Without the images, write out all of the following entries exactly.

(Beginning of Stored data)

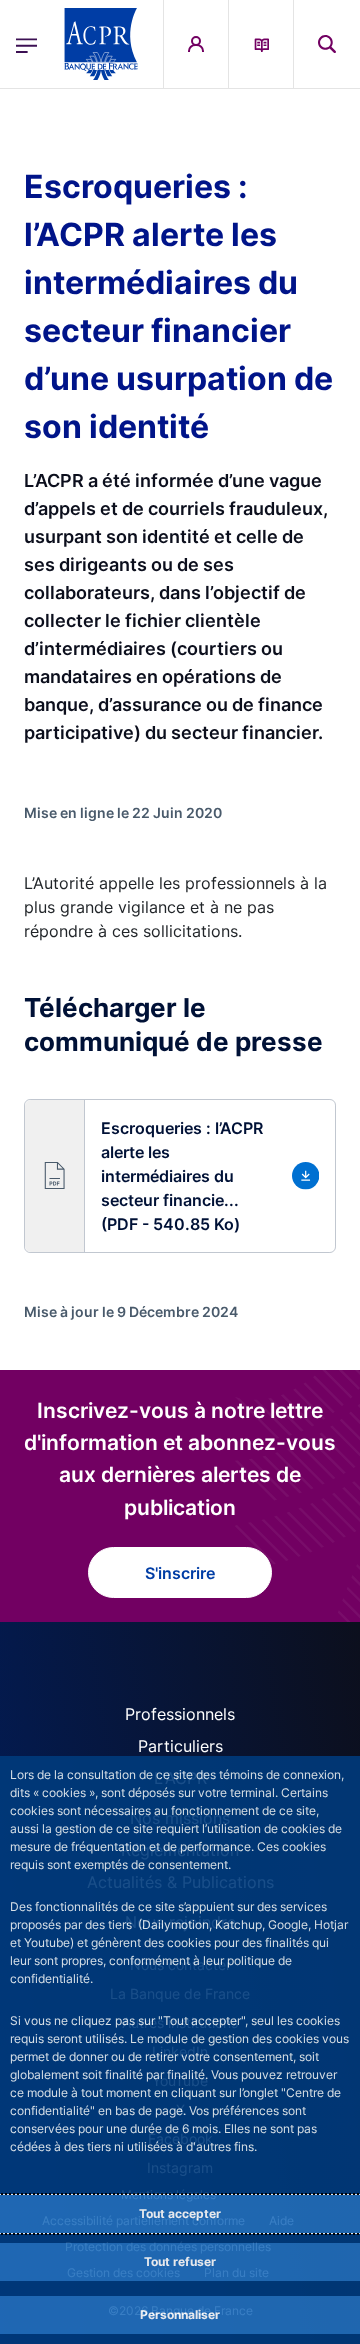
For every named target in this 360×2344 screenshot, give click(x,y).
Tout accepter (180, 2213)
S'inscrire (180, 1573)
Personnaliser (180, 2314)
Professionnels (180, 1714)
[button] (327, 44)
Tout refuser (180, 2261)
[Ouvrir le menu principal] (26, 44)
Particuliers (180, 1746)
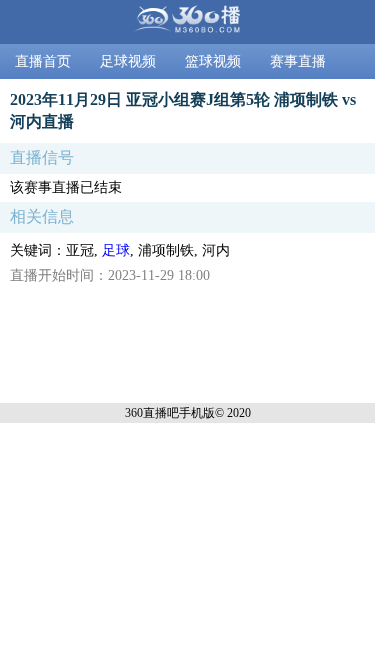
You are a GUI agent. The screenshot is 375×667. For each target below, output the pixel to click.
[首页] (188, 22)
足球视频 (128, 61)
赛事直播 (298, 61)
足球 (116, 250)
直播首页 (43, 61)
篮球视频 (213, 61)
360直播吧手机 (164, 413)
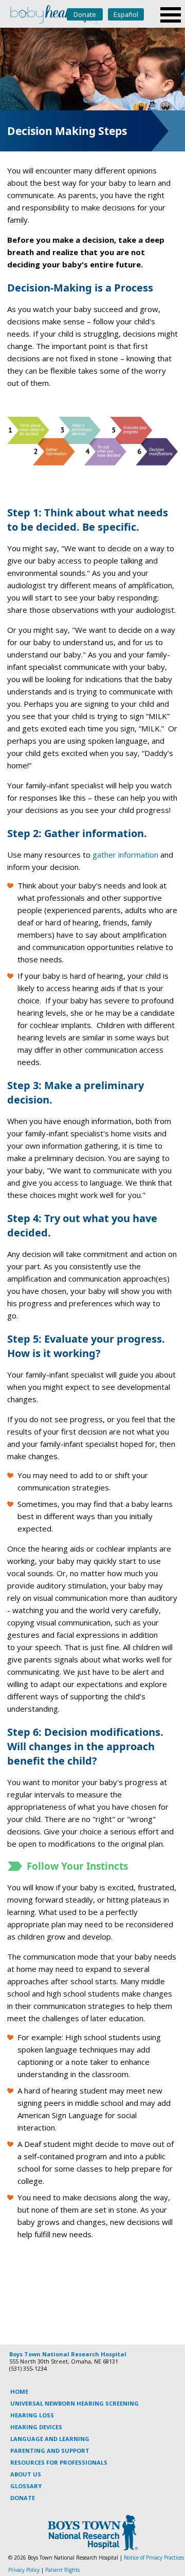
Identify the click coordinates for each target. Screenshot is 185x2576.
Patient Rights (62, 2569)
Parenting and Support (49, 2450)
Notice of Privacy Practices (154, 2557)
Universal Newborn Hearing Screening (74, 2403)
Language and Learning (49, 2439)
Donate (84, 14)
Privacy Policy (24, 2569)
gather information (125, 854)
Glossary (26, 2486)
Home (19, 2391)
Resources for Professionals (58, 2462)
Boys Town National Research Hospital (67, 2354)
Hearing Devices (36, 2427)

(End of Stored data)

**Answer space:**
For every named target in this 360×2344 screenshot, give click(x,y).
Tout accepter (180, 2213)
S'inscrire (180, 1573)
Personnaliser (180, 2314)
Professionnels (180, 1714)
[button] (327, 44)
Tout refuser (180, 2261)
[Ouvrir le menu principal] (26, 44)
Particuliers (180, 1746)
You are a GUI agent. The screenshot is 375×667. For each target below, output the pixel to click.
[首页] (188, 22)
足球视频 (128, 61)
赛事直播 (298, 61)
足球 (116, 250)
直播首页 (43, 61)
篮球视频 (213, 61)
360直播吧手机 (164, 413)
Identify the click coordinates for each target. Screenshot is 185x2576.
Patient Rights (62, 2569)
Parenting and Support (49, 2450)
Notice of Privacy Practices (154, 2557)
Universal Newborn Hearing Screening (74, 2403)
Language and Learning (49, 2439)
Donate (84, 14)
Privacy Policy (24, 2569)
gather information (125, 854)
Glossary (26, 2486)
Home (19, 2391)
Resources for Professionals (58, 2462)
Boys Town National Research Hospital (67, 2354)
Hearing Devices (36, 2427)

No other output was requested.